Common Muslim response · 3

Q 2:256 ('no compulsion in religion') overrides the hadith — Muhammad never forced anyone to convert.

Counter-response

The conflict between Q 2:256 and Muslim 34 is real. The Sunni resolution has been to read Q 2:256 narrowly (no forced conversion of dhimmis under treaty) while applying the hadith to those outside such treaties. The Caliphates conquered new territory and offered conversion or dhimmi status — i.e., conquest first, then 'no compulsion' in the post-conquest dhimmi framework. The 'no compulsion' verse, in classical practice, applied only to those who had already submitted to Muslim political control.

Common Muslim response · 4

Muhammad is reporting what he was commanded to do, not establishing a perpetual command for all Muslims.

Counter-response

Classical Sunni jurisprudence and Caliphal practice treated the hadith as establishing perpetual obligation. The 'I have been commanded' framing, in Islamic theology, generates ongoing communal obligations.
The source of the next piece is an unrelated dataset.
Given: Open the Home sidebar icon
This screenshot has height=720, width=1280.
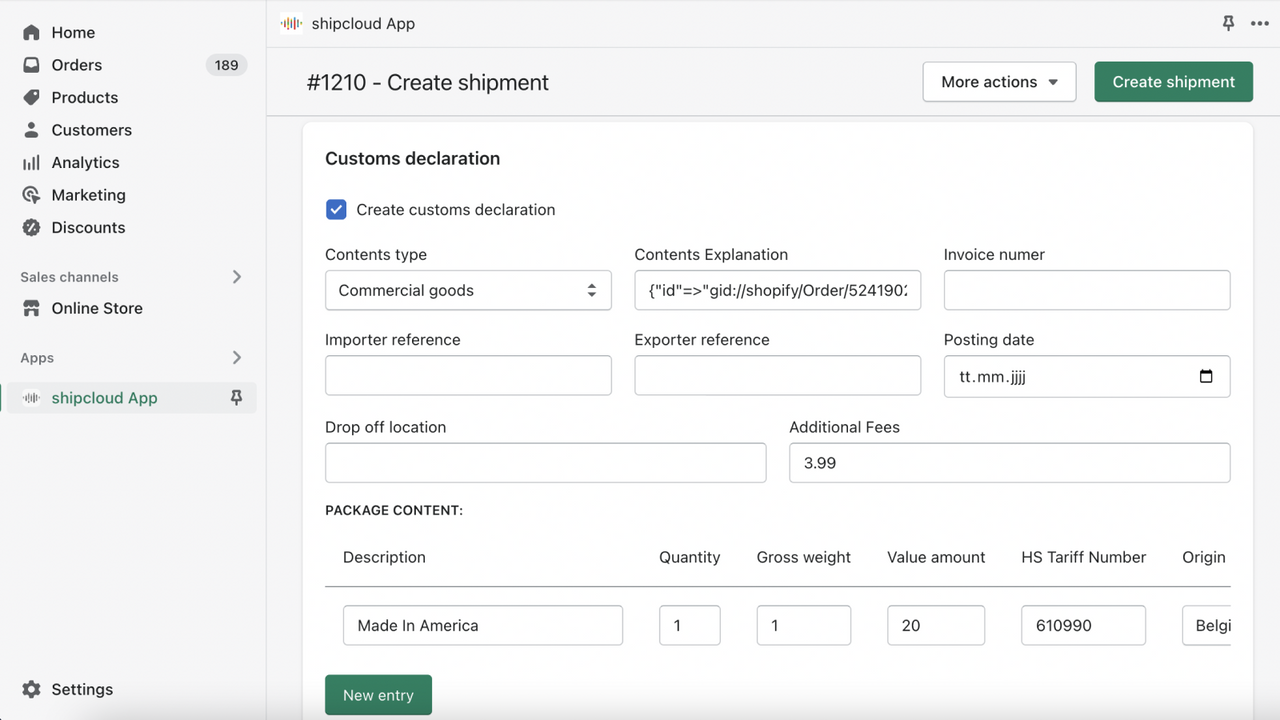Looking at the screenshot, I should tap(31, 32).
If the hadith were limited to Muhammad's lifetime, it would not have been the textual basis for centuries of jihad. The defence requires the historical Caliphates to have been wrong about the hadith — which is itself a major claim about hadith reliability.

Common Muslim response · 5

Muslim conquests historically permitted Christians and Jews to retain their religion under dhimma — this proves the hadith was not about forced conversion.

Counter-response

The dhimma system imposed structural humiliation, special taxation (jizya in humiliation per Q 9:29), and legal disabilities. It was not 'religious freedom'; it was conditional toleration under permanent inferiority. And many conquests did include forced conversions or destruction of religious sites. The Almohad persecutions, the destruction of Persian Zoroastrian temples, the gradual conversion of populations under economic and social pressure — these are the historical record of dhimma's actual application. The 'voluntary co-existence' framing is romanticised.